Cross-section through implant areas in rats, either Prolene (left) or Pelvicol (right). The material can be easily recognized at smaller magnification (a, c). At larger magnification, the intensity of a more pronounced inflammatory reaction becomes more clear in Prolene (b) than Pelvicol (d). From Zheng et al. (2004) [47]

Fig. 7
figure 7

Long-term evaluation of tensiometric strength in the rabbit model. Pelvicol and SIS are biomaterials, compared to a monofilament polypropylene product. X-axis are days post implantation; Y-axis is breaking force in N. From: Claerhout et al. (2003) [45]

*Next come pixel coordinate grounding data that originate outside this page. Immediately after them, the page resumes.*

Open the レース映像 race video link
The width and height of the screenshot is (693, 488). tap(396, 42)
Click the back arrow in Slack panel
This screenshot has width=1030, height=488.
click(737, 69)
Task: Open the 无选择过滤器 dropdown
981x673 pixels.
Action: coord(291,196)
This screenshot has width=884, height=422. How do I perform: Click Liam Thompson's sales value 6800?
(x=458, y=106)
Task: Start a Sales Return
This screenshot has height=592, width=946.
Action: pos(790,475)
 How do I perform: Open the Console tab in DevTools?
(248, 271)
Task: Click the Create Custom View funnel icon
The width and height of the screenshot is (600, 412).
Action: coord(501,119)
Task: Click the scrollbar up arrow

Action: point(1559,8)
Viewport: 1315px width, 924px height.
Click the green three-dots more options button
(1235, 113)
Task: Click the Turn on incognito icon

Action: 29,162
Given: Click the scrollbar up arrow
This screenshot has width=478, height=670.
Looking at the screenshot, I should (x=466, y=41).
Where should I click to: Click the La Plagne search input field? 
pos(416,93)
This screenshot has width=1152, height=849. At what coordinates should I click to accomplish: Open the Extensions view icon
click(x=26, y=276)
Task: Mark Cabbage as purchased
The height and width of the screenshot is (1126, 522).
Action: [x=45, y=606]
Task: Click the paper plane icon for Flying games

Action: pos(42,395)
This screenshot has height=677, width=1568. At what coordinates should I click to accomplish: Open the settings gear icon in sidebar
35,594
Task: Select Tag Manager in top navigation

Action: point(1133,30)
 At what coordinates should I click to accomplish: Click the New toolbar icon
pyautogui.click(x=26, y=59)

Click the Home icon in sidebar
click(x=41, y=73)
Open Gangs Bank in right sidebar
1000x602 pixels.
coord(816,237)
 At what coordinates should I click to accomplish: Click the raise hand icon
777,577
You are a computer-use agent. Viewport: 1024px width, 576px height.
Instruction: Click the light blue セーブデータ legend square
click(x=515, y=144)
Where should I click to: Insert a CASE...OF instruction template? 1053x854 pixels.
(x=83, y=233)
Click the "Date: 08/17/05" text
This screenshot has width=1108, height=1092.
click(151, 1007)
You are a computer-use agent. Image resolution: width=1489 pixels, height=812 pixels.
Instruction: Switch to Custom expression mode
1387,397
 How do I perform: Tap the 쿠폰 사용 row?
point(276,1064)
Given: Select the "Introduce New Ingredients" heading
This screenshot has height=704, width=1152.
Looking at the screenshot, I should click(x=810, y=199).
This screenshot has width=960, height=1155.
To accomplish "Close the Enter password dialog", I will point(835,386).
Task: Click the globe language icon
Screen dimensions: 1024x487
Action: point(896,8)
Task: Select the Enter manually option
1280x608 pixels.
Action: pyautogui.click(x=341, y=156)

The nature and course of the inflammatory process is different for synthetic and bio-grafts as studied in immunologic models [48, 63, 64]. Synthetics make leukocytes produce a cytokine profile dominated by TNF-α, IFN-γ, and IL-1, which are usually referred to as “T helper 1 type” (Th1) cytokines. They are “pro-inflammatory” in nature: they activate macrophages and are typical for rejection processes. SIS and also Pelvicol, as we demonstrated, will induce a “T helper 2 type” (Th2) cytokine profile, wherein IL-10 and TGF-β are predominant. These do not activate macrophages and affect humoral immunity through production of non-complement-fixing antibody isotypes. After organ transplantation, activation of the Th2 pathway coincides with graft acceptance. Seemingly xenogenic implants are more biocompatible, which may reduce local complications. This remains to be clinically demonstrated. Actually, the mechanisms causing local complications in urogynaecology are still poorly understood. Prospective data collection on patient presenting with pain, infections, wound dehiscence, erosions or fistula (for as much as the latter can be discriminated), as well as recurrence rates, are very important objectives in any clinical study on the use of meshes for prolapse repair.

Conclusion

A growing number of aging women are presenting as candidates for surgical repair of genital prolapse. The scientific background of tissue changes and wound healing, both in hernia as well as prolapse patients; as well as the fate of implant materials used to reinforce repairs, is, therefore, a clinical need. The perfect implant material certainly is not available yet, but in general surgery there is now a consensus, funded on experimental data, that low-weight, large pore, monofilament materials are preferable. However, local complications may still occur and seem related to an increased foreign body reaction. Xenogenic implants were introduced in an effort to reduce these local complications, hopefully without compromising surgical results. Animal experiments show that the inflammatory response to these materials definitely is different. In tensiometric experiments, some products show comparable strength, but the longevity of these products, as well as functional results, remain to be demonstrated.